Bei einer weiteren festgenommenen Person handelt es sich um
[Name 1, Vorname], geb. [Tag, Monat] 1946 in Popens, Hauptwohnung: Emden, [Straße, Nr.], Nebenwohnung: Westberlin 65, [Straße, Nr.], Büromaschinen-Feinmechaniker, zuletzt Einrichter bei Osram/Westberlin (ebenfalls eingereist am 21. November 1981, gegen 10.00 Uhr, über Grenzübergangsstelle Bahnhof Friedrichstraße).
[Name 1], der sich selbst als Sympathisant der »KPD«7 bezeichnet, habe in Westberlin von Vertretern der »KPD« den Auftrag erhalten, sich am 21. November 1981, 10.30 Uhr, auf dem Alexanderplatz mit Fotoapparat/Teleobjektiv in der Nähe des Centrum-Warenhauses aufzuhalten, die Provokation zu fotografieren, anschließend sofort nach Westberlin auszureisen, von dort nach Hannover zu fliegen, mit der Eisenbahn nach Dortmund weiterzureisen und im Büro der »KPD« den Film abzuliefern.

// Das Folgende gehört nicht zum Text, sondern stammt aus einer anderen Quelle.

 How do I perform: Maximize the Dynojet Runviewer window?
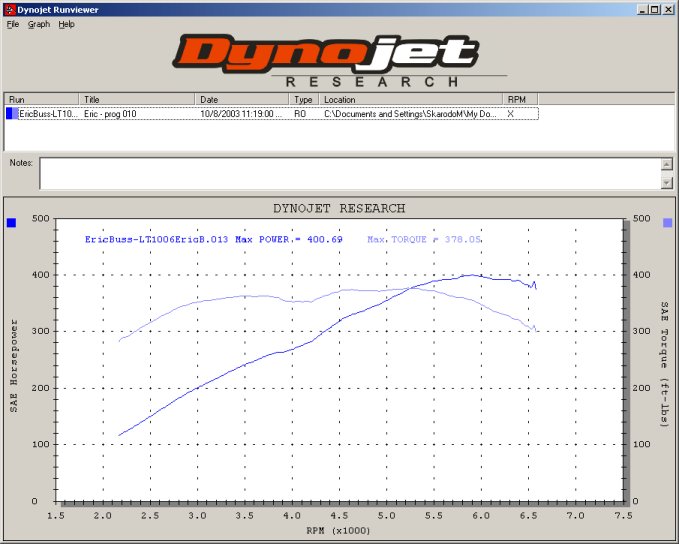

Wie festgestellt wurde, hat der Filmtransport nicht funktioniert, sodass der Film nicht belichtet war.
Weiter waren am 21. November 1981 die Bürger der BRD Meister, Norbert, geb. [Tag, Monat] 1964 in Pforzheim, wohnhaft: Mühlacker/Baden-Württemberg, [Straße], Schmidt, Rainer, geb. [Tag, Monat] 1964 in Mühlacker, wohnhaft: Mühlacker, [Straße, Nr.], beide Schüler der [Klasse, Schule] in Mühlacker und gemeinsam am 21. November 1981, zwischen 10.00 und 11.00 Uhr, über die Grenzübergangsstelle Bahnhof Friedrichstraße eingereist, vorübergehend festgenommen worden. Beide hatten sich am Ort der Provokation aufgehalten. Nachdem festgestellt wurde, dass sie damit in keinem Zusammenhang standen und keine Fotos angefertigt hatten (Filme wurden entwickelt), wurde ihnen am 21. November 1981, gegen 23.30 Uhr, die Ausreise nach Westberlin gestattet.
Weiter ist bedeutsam, dass zum Zeitpunkt der genannten Provokation eine bisher nicht identifizierte männliche Person von der Balustrade des Centrum-Warenhauses am Alexanderplatz eine größere Menge Hetzblätter herabgeworfen hat. Die Hetzblätter waren sofort von Straßenpassanten eingesammelt, in einen Abfallbehälter der Stadtreinigung geworfen und verbrannt worden.
Nach bisher vorliegenden Hinweisen waren keine DDR-Bürger an der Provokation beteiligt.
Die Untersuchungen werden vor allem mit der Zielsetzung weitergeführt, weitere Tatbeteiligte festzustellen und nähere Einzelheiten über die Verbindungen dieser Personen, über die Vorbereitung, Hintergründe und Zusammenhänge der Provokation sowie weitere beabsichtigte provokatorische Aktivitäten aufzuklären.